The studies presented in this dissertation were designed to understand the influence of Cav3 on the βAR signaling pathway. In chapter 1, we reviewed current knowledge of the biogenesis and degradation of Cavs and caveolae, described their composition and roles in compartmentalization of lipid and protein factors of cellular physiology, and identified unanswered questions informed by the state-of-the-art and human disease.

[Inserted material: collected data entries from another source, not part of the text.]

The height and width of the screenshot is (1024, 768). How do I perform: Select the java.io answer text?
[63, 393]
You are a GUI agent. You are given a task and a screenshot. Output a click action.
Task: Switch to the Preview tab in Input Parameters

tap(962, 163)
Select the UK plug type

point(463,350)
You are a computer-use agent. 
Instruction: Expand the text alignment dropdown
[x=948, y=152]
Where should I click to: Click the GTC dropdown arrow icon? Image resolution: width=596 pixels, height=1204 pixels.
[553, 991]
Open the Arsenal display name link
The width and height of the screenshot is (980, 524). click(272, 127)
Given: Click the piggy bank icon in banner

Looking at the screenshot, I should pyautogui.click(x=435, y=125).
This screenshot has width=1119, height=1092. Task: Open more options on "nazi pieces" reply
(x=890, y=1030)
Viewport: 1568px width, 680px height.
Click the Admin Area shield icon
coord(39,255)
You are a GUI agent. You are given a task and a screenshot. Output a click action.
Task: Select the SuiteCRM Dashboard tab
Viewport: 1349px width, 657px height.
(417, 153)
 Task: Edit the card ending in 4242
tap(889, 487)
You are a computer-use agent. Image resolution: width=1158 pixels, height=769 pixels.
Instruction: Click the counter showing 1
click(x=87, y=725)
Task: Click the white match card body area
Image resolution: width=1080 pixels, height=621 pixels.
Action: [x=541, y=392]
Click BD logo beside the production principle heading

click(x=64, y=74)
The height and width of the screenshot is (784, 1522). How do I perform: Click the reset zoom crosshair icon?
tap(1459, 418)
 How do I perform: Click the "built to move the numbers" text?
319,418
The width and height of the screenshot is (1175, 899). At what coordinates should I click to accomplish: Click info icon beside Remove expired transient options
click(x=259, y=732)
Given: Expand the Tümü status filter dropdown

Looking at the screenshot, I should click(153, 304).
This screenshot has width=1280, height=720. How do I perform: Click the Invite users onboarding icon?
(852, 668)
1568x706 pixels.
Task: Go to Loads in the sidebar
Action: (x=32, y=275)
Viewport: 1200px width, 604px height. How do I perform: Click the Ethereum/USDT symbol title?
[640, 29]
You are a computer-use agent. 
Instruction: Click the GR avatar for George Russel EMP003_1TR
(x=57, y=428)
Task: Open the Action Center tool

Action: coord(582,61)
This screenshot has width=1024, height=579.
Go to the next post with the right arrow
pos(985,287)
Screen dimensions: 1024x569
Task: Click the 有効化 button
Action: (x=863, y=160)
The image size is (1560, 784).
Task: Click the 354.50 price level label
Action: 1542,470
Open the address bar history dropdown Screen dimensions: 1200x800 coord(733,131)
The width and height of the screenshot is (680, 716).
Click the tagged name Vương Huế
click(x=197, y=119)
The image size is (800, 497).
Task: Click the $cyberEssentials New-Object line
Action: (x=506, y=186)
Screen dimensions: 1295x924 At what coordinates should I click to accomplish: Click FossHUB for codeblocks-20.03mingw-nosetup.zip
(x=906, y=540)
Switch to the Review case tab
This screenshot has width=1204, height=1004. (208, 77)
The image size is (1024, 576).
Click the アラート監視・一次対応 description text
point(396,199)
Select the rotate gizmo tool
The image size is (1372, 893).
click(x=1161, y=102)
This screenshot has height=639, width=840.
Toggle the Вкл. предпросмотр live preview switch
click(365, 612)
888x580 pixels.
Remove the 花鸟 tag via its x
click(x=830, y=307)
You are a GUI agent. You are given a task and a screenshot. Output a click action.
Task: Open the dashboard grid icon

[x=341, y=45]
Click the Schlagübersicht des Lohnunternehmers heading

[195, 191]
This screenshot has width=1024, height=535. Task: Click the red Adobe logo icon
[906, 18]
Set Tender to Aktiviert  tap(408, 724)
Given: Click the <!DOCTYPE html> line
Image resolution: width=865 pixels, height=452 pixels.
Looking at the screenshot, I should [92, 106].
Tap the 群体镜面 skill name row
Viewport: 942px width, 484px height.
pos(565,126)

In chapter 2, we tested the hypothesis that CM-specific Cav3 overexpression (Cav3 OE) would modify βAR responsivity in young and aged hearts. We measured the physiological sequelae of activation of βARs in young and aged hearts with the synthetic catecholamine isoproterenol (Iso). We found significant amplification of Iso dose-induced increases in physiological contractility and relaxation of young Cav3 OE hearts, which also exhibited increased responses into old age.
In chapter 3, we tested the hypothesis that Cav3 OE increases caveolar compartmentation of βARs and/or downstream effectors of the βAR response and that the enhanced Cav3 OE response to Iso is mediated by β1ARs or β2ARs. Cav3 OE hearts did not demonstrate enhancement in targeted adenylyl cyclase- or βAR isoform-specific responses. However, we discovered that βAR-dependent cAMP production with Iso is subject to increased regulation by phosphodiesterase activity in Cav3 OE CMs, implicating Cav3 in differential regulation of βAR signals without significant changes in protein distribution.
Our findings from the studies in this dissertation support the hypothesis that Cav3 OE amplifies βAR function in young hearts and preserves responsivity in aged animals. These results are the first to demonstrate that Cav3 OE is protective against loss of βAR responsivity in aging hearts.